Saturday, June 07, 2008

The Meaning of Recognition


If you go, and you should, regularly, to the Clive James website, you'll now find, in the links on the Cultural Amnesia page, a link to my review. I'm chuffed at that, and so I bring you, by commodious vicus of recirculation back to Topsyturvydom.

Singing in the Baths


To Victoria Baths, star of BBC's Restoration  programme, and also star, I now know, of Life on Mars, for which it provided some atmospheric locations. Our object was to see and hear the Clerks, best known for their performances of medieval and renaissance polyphony - so why are we at the baths? Because, dear reader, in an innovative and imaginative step, the Clerks are performing a new programme in some unusual places, and the acoustic of the empty pool is ideal.

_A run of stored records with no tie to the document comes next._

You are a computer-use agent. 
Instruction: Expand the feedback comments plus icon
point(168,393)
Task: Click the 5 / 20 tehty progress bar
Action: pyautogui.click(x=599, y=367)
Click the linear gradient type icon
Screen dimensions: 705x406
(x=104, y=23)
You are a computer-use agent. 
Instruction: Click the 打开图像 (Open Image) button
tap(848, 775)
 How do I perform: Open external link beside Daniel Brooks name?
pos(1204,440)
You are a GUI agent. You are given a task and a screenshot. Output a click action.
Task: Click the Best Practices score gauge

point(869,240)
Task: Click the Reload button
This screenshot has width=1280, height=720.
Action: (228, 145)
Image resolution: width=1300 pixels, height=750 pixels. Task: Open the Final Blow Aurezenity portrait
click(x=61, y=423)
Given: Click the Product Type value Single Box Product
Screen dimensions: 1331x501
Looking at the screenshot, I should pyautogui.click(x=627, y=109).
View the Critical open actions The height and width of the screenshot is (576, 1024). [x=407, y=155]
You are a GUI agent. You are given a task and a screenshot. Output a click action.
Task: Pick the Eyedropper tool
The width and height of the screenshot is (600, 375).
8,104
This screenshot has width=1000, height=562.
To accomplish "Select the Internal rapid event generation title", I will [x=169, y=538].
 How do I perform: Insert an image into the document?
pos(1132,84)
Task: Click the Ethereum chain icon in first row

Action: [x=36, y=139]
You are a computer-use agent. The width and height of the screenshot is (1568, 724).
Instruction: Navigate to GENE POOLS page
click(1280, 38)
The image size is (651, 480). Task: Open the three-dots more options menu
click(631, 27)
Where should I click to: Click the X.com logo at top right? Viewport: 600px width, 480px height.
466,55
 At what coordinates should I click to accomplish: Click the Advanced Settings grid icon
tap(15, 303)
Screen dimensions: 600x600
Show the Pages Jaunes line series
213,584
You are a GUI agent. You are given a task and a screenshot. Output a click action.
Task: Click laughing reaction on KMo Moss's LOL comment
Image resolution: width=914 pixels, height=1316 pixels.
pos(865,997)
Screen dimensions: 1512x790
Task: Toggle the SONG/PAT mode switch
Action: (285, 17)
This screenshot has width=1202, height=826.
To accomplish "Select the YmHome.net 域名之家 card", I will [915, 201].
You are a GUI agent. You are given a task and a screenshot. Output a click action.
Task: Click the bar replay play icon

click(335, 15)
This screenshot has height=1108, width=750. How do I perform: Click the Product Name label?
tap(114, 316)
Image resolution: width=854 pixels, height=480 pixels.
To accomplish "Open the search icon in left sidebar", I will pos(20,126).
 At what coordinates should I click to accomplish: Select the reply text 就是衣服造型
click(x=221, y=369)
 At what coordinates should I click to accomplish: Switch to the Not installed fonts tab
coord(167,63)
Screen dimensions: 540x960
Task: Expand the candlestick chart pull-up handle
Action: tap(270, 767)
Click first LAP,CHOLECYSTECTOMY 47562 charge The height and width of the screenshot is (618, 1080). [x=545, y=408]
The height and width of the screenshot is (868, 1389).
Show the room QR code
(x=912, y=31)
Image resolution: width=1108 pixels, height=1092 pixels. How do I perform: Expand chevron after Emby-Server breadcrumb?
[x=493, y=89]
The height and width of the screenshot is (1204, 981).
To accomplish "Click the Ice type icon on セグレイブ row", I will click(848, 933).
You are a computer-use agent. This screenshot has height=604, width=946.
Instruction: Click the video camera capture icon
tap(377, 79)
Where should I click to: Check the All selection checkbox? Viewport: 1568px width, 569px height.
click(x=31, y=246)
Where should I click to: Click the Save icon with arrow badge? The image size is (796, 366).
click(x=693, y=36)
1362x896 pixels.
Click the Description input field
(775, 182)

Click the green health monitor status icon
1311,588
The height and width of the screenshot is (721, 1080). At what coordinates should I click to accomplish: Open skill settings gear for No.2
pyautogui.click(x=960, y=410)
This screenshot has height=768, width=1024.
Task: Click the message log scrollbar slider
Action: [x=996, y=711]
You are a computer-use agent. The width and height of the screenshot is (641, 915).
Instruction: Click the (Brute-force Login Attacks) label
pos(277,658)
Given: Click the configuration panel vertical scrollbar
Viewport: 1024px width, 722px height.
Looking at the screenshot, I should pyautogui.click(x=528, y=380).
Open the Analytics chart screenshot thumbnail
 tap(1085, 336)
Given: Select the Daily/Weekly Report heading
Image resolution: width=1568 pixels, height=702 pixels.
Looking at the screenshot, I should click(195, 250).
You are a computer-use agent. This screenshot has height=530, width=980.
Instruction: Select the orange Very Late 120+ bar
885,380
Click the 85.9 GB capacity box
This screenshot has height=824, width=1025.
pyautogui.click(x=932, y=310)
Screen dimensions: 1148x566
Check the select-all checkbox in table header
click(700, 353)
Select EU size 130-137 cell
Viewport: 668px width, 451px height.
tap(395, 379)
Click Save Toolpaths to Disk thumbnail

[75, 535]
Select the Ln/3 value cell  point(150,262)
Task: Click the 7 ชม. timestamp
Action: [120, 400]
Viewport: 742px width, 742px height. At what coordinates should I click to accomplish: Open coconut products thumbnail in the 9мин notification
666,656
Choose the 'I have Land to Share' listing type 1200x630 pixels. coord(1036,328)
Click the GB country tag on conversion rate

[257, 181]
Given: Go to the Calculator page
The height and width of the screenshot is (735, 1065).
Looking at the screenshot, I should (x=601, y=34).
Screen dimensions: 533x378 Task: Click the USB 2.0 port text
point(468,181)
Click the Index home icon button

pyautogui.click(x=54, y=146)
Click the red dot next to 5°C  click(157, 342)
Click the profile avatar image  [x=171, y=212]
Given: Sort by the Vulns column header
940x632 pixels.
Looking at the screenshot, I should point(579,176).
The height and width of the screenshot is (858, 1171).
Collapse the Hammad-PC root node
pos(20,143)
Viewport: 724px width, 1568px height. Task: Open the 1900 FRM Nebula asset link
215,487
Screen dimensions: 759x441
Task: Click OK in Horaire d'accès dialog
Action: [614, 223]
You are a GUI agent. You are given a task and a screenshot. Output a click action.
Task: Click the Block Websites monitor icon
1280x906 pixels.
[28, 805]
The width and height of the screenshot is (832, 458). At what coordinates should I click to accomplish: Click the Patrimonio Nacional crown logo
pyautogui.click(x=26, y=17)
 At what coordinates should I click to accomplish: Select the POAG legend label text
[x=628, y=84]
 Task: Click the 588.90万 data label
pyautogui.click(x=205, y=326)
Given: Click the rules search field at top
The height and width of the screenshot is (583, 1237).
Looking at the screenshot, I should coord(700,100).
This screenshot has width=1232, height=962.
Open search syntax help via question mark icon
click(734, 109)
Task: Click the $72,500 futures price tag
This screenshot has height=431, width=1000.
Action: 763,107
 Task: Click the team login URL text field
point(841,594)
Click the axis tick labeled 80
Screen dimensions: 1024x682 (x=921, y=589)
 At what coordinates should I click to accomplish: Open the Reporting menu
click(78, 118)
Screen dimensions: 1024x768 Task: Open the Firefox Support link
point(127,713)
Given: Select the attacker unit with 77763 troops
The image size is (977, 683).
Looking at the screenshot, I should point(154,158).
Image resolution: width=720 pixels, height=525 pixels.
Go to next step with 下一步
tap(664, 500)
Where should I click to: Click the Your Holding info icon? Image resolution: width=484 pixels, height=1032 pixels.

The ambience is ideal too, and more of that anon.
First, we had a tour of the building, which is essentially still derelict, even some years after the votes of viewers made it the winner in Restoration. We were told about the various difficulties that the council, who own the building had had with the people they contracted to work on the building, and the various plans that had been proposed and rejected. It seems though, that there is little chance that the baths, with its three pools (First Class Men's, Second Class Men's...and Ladies) will be restored to the condition it was at its opening in 1903, but the aim is to have at least one of the pools operating again. We saw all the pools, heard tales of famous swimmers, and of the local people for whom the baths was an important resource in the days before washing machines; we inspected the tanks and the chimney, and nodded sagely as we were told about the filtering process; but mostly we admired the scale and grandeur of the place, redolent of the civic optimism of the time.
The Clerks were arrayed in the main pool, and we watched from the dusty seats in the gallery above. The programme is an unusual one. It's called In Memoria, and, whilst part of it is familiar territory for them, one piece is a new commission, and the whole is performed as a single piece, interwoven with a recorded collage of sounds and voices, mainly children's, speaking about the topic of death. That might sound unbearably pretentious, but it worked brilliantly. The programme features ancient chant from the Mass of the Dead, motets by Josquin Desprez, Guillaume Dufay and Jean Ockeghem and a new work by composer and sound artist Antony Pitts. Visually, the sight of the six black-clad Clerks gathered in the pool was arresting, and as they sung, their voices rose up through the building to the glass roof, where the evening sun shone through the cracked and broken panes. It seemed somehow appropriate to be listening to these laments in this noble but fractured building, in the dust and the peeling paintwork.
The Clerks are to be commended for going way beyond the normal confines of early music, to produce an intense and vibrant experience.